Below are entries with pictures in them. Output exactly the lines starting at the line with "Click the Preview label text" and ending at the line with "Task: Switch to the Views tab", both included, but not the pictures.
BEGIN DATA LISTING
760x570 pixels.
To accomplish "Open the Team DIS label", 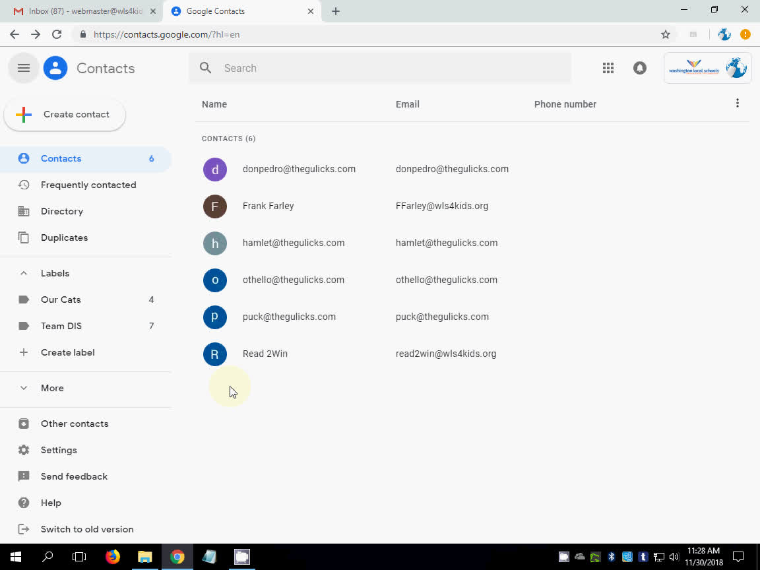I will 61,326.

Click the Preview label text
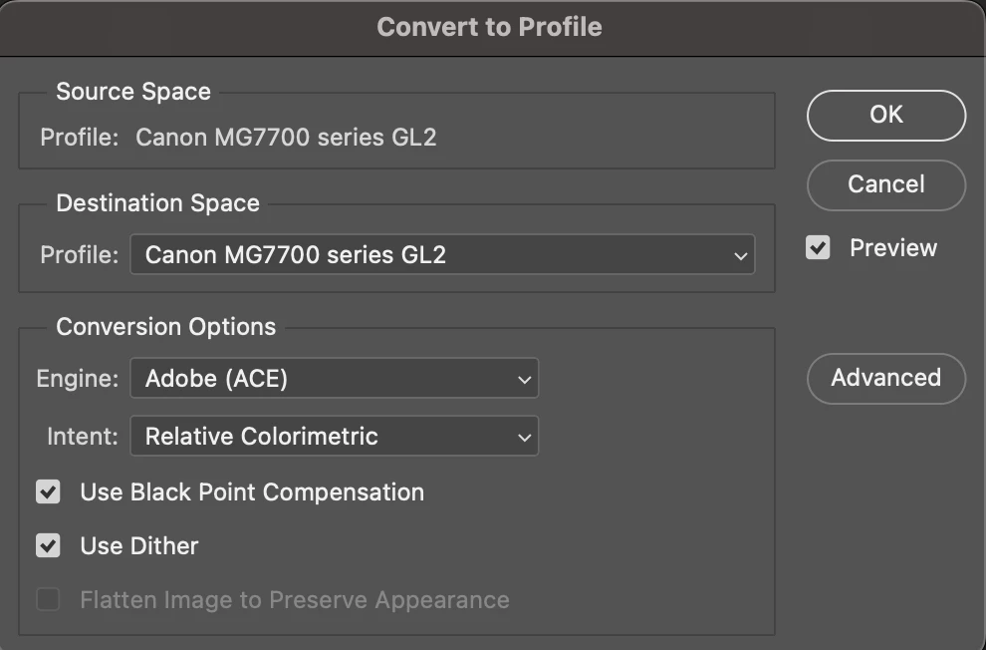[892, 248]
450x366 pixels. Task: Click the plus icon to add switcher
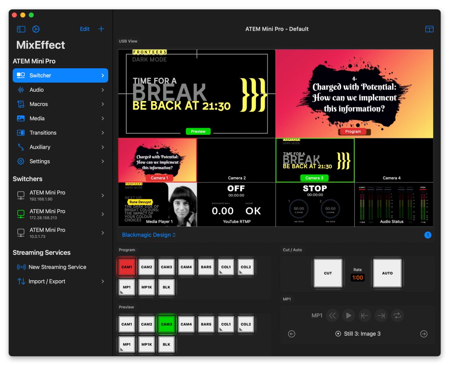coord(101,29)
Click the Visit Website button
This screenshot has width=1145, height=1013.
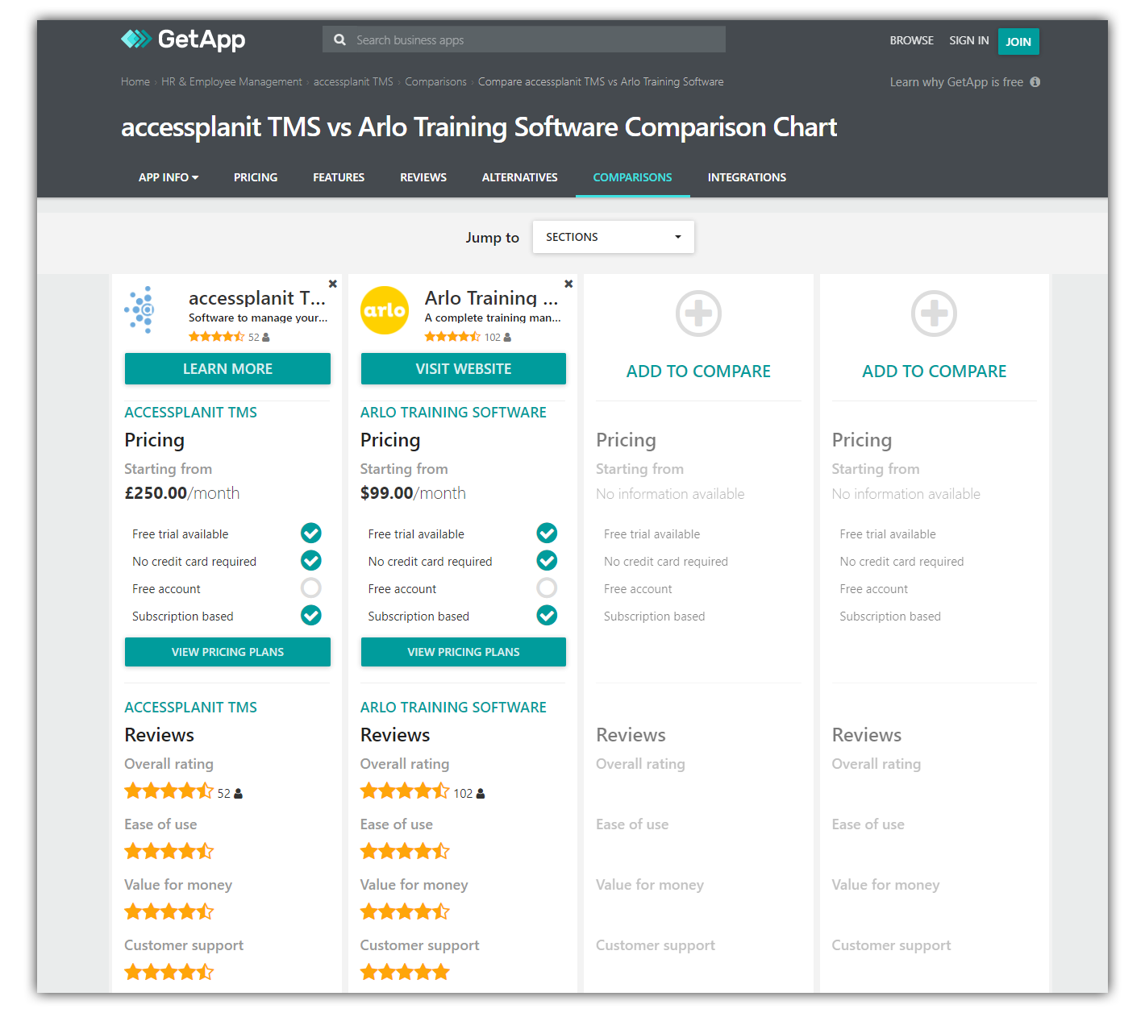click(x=463, y=369)
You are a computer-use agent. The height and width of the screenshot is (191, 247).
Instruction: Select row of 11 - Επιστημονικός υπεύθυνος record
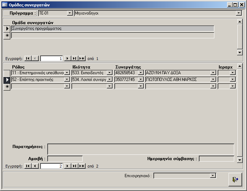click(x=7, y=73)
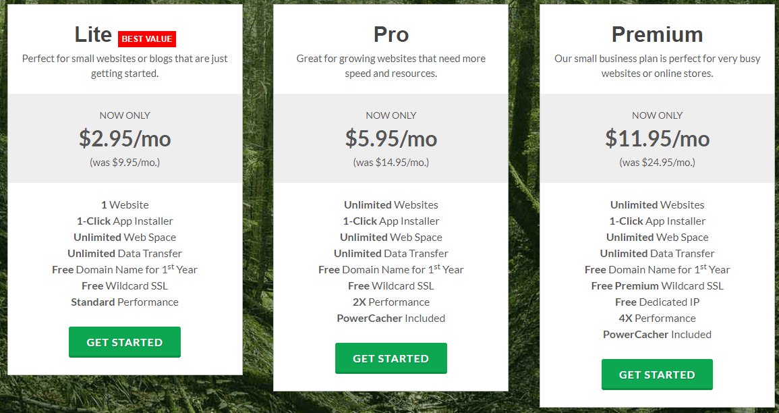This screenshot has height=413, width=779.
Task: Click Free Premium Wildcard SSL feature
Action: [657, 285]
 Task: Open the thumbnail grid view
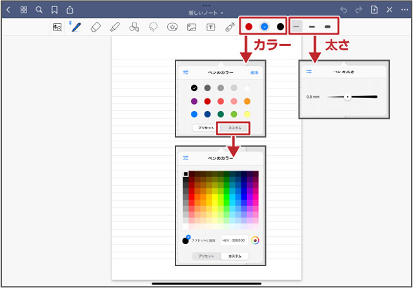24,10
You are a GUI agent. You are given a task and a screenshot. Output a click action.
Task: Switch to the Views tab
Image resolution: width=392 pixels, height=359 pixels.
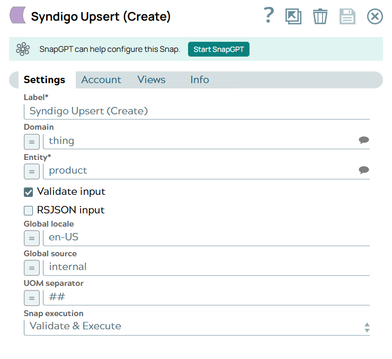click(x=152, y=80)
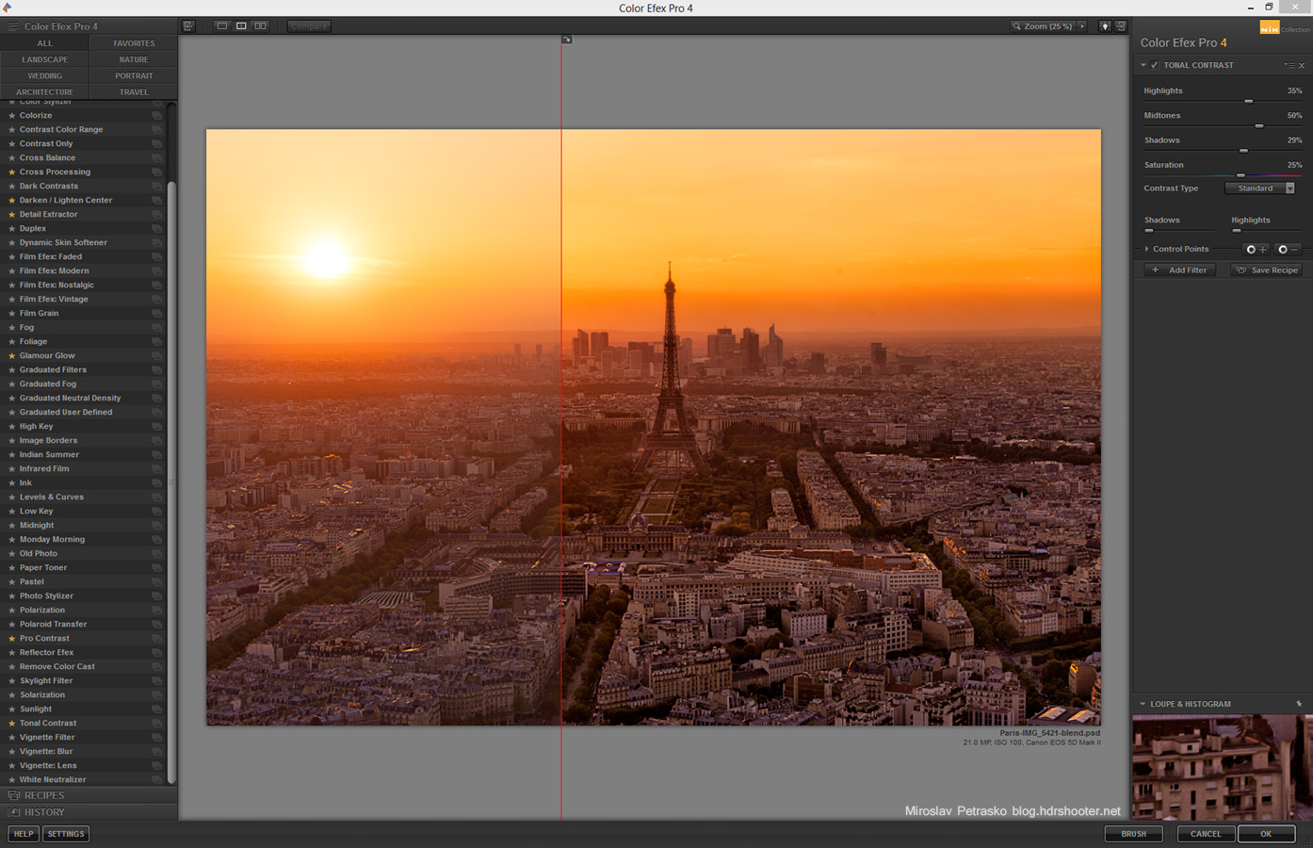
END DATA LISTING
▸ **SOLUTION TO THIS TASK**:
Click the Preview label text
[892, 248]
450x366 pixels. Task: Click the plus icon to add switcher
coord(101,29)
Click the Visit Website button
This screenshot has width=1145, height=1013.
click(x=463, y=369)
You are a computer-use agent. The height and width of the screenshot is (191, 247).
Instruction: Select row of 11 - Επιστημονικός υπεύθυνος record
click(x=7, y=73)
This screenshot has height=413, width=779.
Task: Click Free Premium Wildcard SSL feature
Action: [657, 285]
 Task: Open the thumbnail grid view
24,10
You are a GUI agent. You are given a task and a screenshot. Output a click action.
Task: Switch to the Views tab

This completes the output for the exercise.